Back to Inference Glossary
Inference Glossary

Prompt Cache

A response cache keyed on the request — exact-match for identical requests, prefix for shared system prompts, and optionally semantic for paraphrased questions. Cuts input tokens dramatically on real traffic.

A prompt cache is a response cache that sits in front of model inference. When a request matches an entry in the cache, the cached response is returned without calling the model. On real production workloads, a well-designed prompt cache reduces input tokens by 40 to 70%, which translates directly into lower cost and lower latency.

There are three useful caches, and the cleanest deployments stack all three.

**Exact-match** is the simplest. The cache key is a hash of the full request. If the same prompt with the same parameters arrives, the cached response is returned in single-digit milliseconds. This catches repeated calls from the same client, deterministic test loops, and bot traffic.

**Prefix caching** matches on the longest common prefix between the incoming request and previously-served requests.
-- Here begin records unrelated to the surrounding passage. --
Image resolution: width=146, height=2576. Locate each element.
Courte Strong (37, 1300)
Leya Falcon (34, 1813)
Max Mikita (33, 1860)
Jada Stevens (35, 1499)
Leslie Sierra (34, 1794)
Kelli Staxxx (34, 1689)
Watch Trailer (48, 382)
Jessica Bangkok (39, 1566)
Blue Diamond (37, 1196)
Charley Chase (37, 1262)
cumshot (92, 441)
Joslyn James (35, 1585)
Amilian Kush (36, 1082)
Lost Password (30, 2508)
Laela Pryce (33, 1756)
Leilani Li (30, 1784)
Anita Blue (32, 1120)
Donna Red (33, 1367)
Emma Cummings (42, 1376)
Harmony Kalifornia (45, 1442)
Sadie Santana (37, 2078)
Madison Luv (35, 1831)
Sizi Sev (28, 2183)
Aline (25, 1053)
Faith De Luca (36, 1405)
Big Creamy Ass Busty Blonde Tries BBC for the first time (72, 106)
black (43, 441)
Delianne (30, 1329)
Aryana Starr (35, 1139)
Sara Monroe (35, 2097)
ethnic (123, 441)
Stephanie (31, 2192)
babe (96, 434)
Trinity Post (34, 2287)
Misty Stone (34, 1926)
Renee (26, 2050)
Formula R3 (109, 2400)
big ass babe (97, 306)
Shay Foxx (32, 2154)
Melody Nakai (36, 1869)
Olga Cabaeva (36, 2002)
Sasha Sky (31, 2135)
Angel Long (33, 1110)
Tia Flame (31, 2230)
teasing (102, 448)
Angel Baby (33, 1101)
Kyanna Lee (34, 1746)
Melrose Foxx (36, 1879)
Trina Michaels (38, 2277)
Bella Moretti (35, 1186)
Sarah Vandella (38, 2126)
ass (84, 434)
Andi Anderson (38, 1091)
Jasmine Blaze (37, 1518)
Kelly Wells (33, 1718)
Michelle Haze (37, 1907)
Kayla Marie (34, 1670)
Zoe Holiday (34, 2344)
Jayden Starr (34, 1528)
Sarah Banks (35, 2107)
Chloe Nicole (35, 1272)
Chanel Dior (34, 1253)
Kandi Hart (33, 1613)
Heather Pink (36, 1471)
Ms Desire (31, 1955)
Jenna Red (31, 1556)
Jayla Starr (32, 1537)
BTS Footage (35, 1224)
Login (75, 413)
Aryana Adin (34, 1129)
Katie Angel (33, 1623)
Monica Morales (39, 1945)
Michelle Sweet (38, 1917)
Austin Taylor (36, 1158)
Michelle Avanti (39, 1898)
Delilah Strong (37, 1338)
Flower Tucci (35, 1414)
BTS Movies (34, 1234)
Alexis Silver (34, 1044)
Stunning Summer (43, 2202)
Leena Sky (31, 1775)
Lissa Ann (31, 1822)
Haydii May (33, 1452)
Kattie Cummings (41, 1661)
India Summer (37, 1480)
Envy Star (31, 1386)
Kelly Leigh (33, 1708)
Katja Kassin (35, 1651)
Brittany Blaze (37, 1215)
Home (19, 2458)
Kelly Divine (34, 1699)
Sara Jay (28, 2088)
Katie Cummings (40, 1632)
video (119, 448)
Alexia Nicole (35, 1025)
This is where most production savings come from — system prompts, few-shot examples, tool definitions, and RAG context tend to be identical across thousands of requests. Prefix caching is what makes long shared-context workflows economical.

**Semantic caching** uses embeddings to detect paraphrased questions. "What is your refund policy?" and "How do I get a refund?" can return the same cached answer. Semantic caches are powerful but require care — false positives return wrong answers, and the threshold needs tuning per workflow.

The platform that owns the gateway is the only place a cache can correctly account for token cost across providers. A standalone cache that does not know what the response would have cost from OpenAI versus Anthropic versus an open-weight model cannot accurately attribute savings. This is one of the structural reasons inference platforms consolidate gateway, cache, and observability in one place.